The word "Stimme" marks the lines you need; copy each of them from the data.

Collection entries:

++++++++++++++++++++

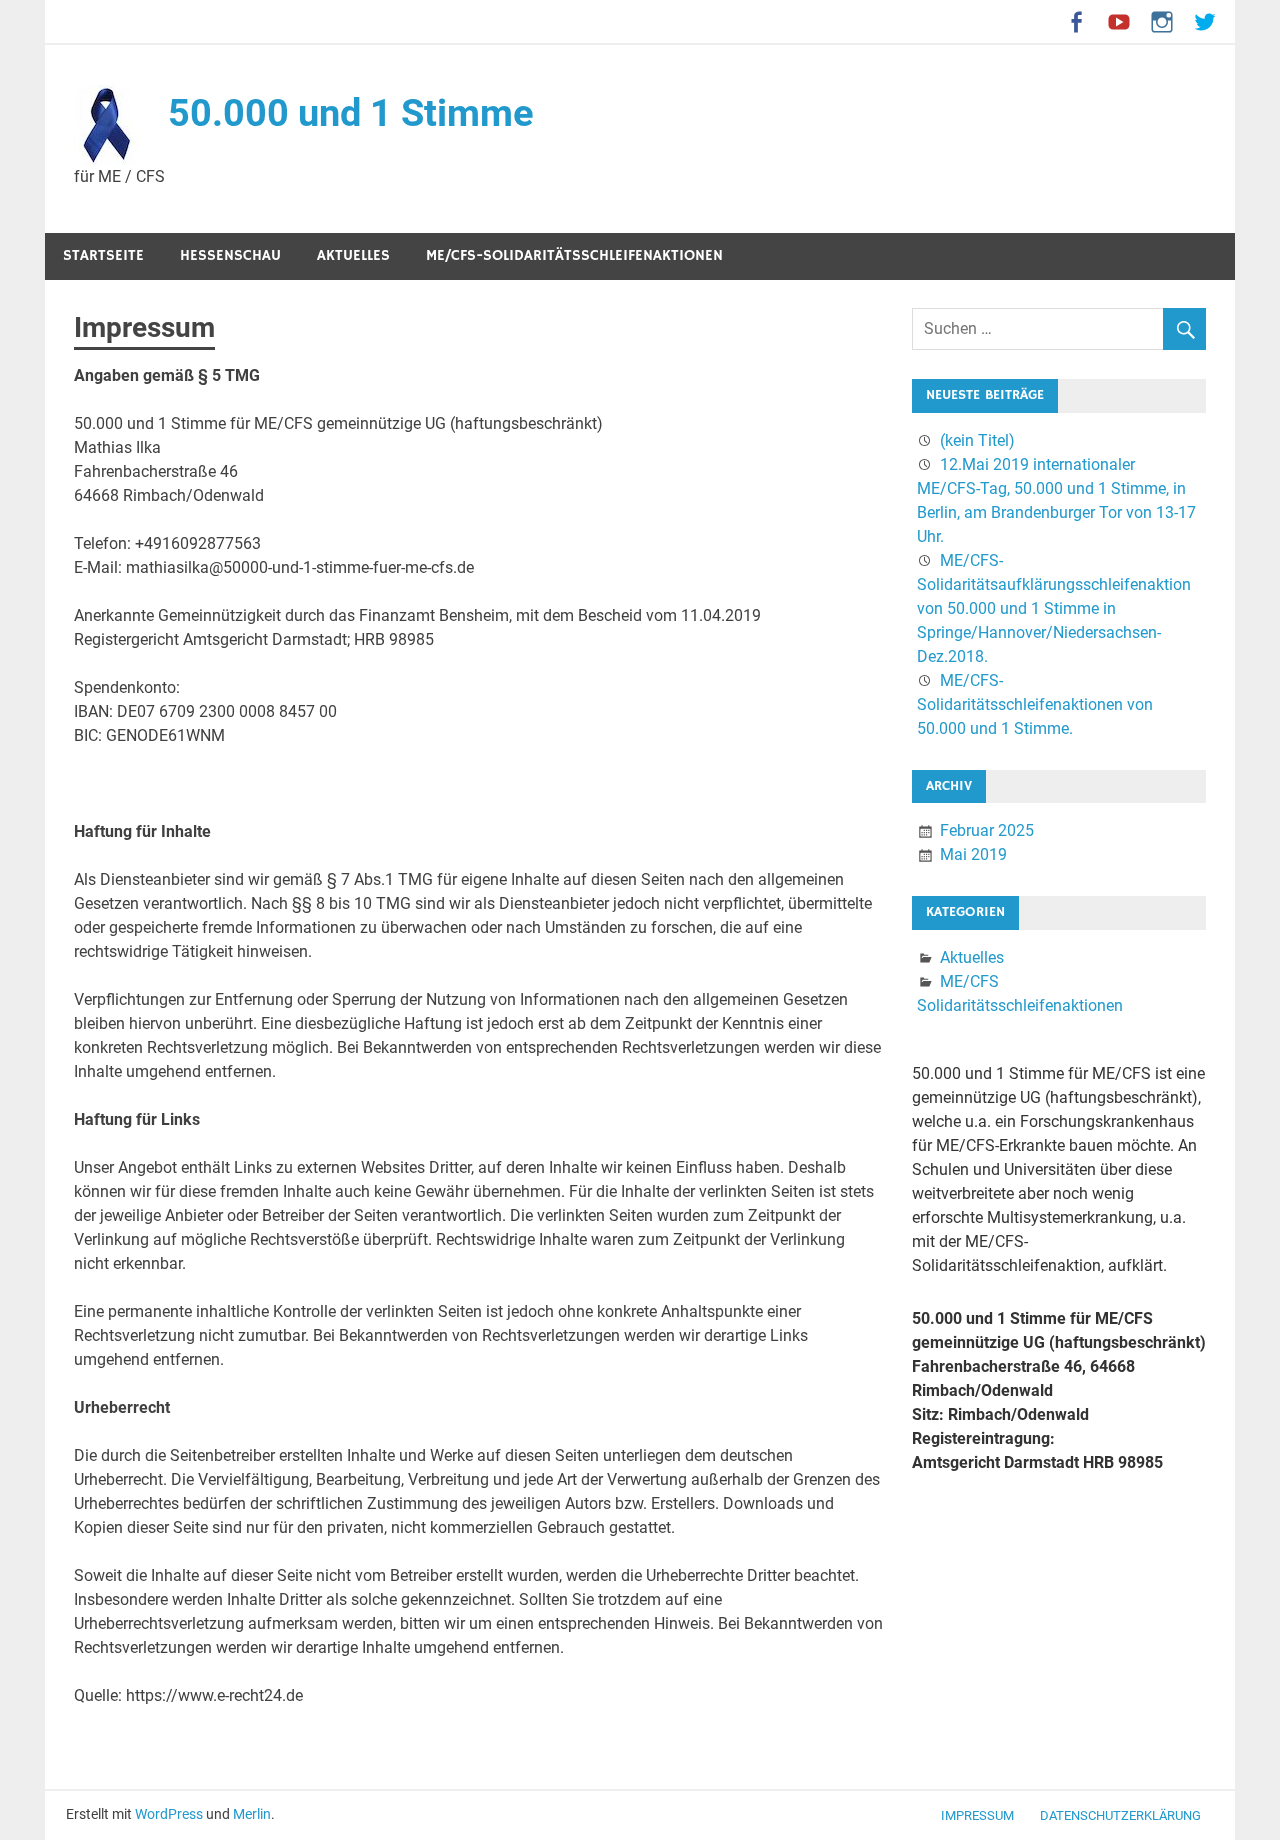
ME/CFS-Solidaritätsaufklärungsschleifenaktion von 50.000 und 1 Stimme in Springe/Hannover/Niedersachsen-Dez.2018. (1054, 608)
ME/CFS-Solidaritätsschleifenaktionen (574, 255)
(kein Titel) (977, 440)
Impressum (977, 1815)
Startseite (103, 255)
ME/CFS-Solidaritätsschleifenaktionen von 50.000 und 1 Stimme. (1035, 704)
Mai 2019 (973, 854)
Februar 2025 (987, 830)
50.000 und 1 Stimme (351, 113)
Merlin (252, 1814)
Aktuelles (353, 255)
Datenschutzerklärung (1120, 1815)
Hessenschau (230, 255)
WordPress (169, 1814)
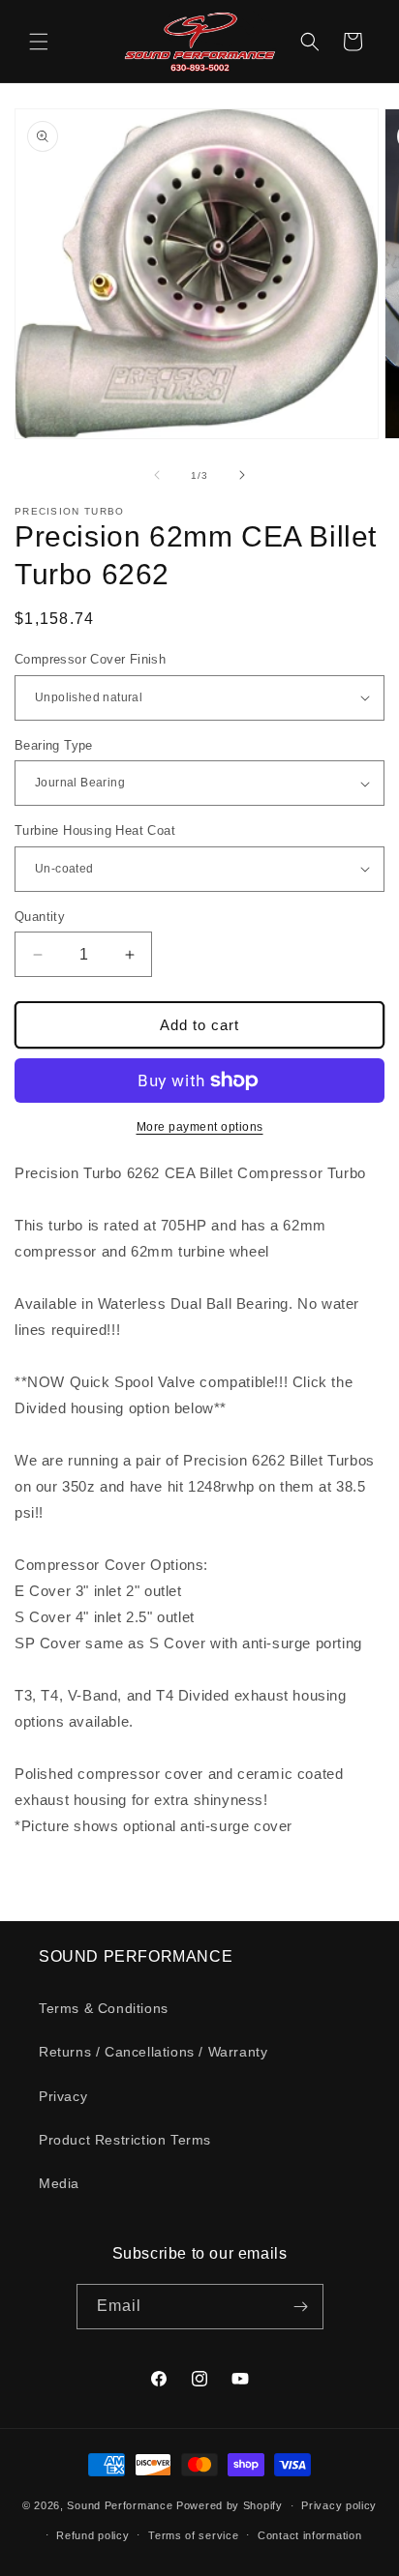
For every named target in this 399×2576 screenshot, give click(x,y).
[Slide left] (157, 475)
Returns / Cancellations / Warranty (153, 2051)
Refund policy (92, 2535)
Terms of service (193, 2535)
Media (59, 2183)
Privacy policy (339, 2505)
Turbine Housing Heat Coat (95, 830)
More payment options (200, 1127)
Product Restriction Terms (125, 2139)
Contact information (309, 2535)
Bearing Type (54, 745)
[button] (38, 41)
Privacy (63, 2096)
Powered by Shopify (229, 2505)
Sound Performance (119, 2505)
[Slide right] (242, 475)
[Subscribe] (301, 2306)
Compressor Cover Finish (90, 659)
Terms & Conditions (104, 2008)
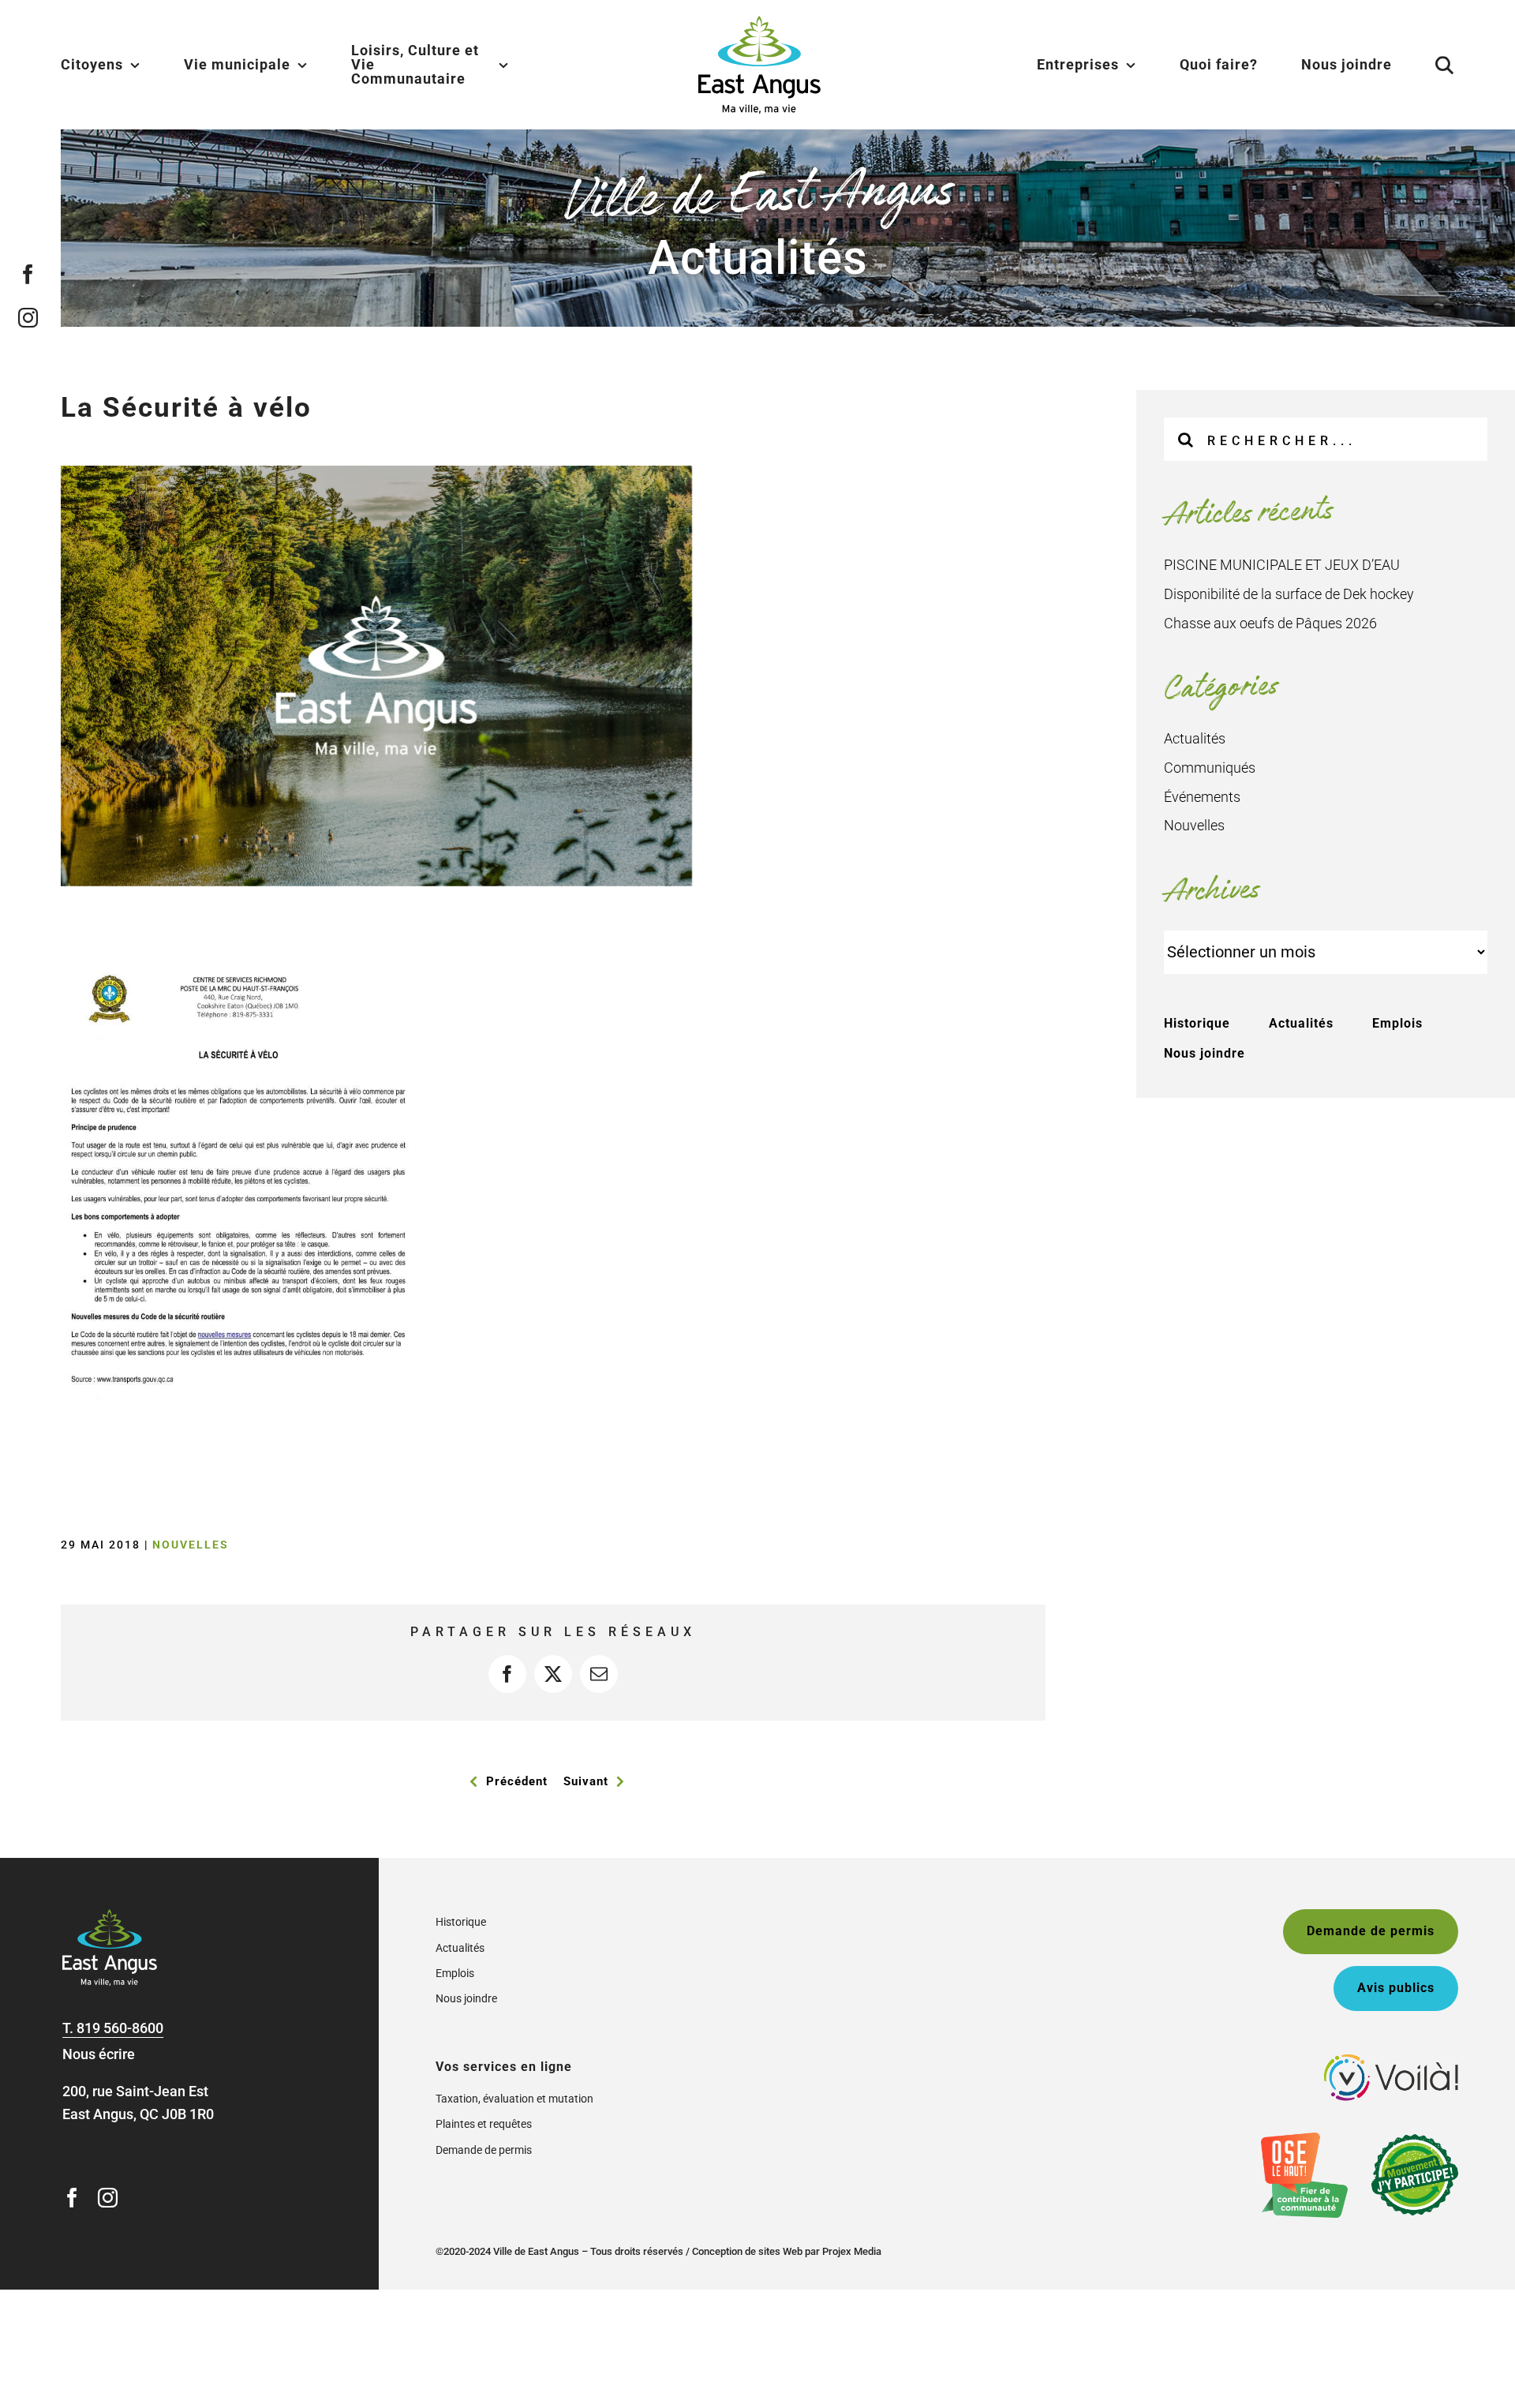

++++++++++++++++++++

Completed exercise:
ME/CFS-Solidaritätsaufklärungsschleifenaktion von 50.000 und 1 Stimme in Springe/Hannover/Niedersachsen-Dez.2018. (1054, 608)
ME/CFS-Solidaritätsschleifenaktionen von 50.000 und 1 Stimme. (1035, 704)
50.000 und 1 Stimme (351, 113)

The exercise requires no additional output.